_Try it:_
Among the entries that follow, find every line with the word "agent" and copy it.

___

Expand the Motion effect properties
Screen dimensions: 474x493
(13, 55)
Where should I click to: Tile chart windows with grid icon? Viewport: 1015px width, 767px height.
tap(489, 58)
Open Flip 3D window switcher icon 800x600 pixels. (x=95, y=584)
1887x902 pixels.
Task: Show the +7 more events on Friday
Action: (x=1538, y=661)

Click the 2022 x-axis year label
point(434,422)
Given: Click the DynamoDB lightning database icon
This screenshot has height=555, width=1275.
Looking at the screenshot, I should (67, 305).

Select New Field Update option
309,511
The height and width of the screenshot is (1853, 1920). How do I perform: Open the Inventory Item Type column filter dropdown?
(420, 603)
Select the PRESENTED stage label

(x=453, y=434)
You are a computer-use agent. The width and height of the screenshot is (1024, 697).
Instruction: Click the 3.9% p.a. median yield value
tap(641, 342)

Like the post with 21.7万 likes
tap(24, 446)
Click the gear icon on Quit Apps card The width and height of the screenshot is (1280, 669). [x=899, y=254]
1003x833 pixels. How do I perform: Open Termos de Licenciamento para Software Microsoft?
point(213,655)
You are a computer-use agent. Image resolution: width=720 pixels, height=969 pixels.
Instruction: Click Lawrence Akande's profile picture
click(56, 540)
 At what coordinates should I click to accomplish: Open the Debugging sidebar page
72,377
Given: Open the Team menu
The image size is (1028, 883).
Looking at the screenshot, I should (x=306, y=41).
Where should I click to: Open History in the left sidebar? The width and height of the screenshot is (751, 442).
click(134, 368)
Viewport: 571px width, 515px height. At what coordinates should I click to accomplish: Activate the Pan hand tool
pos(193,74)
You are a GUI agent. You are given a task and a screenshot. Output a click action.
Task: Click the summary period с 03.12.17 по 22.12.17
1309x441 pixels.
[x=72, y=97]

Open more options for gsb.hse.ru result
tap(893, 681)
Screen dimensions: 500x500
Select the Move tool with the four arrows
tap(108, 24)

___

_Written response:_
You are a computer-use agent. The width and height of the screenshot is (1024, 697).
You are a computer-use agent. Image resolution: width=720 pixels, height=969 pixels.
You are a GUI agent. You are given a task and a screenshot. Output a click action.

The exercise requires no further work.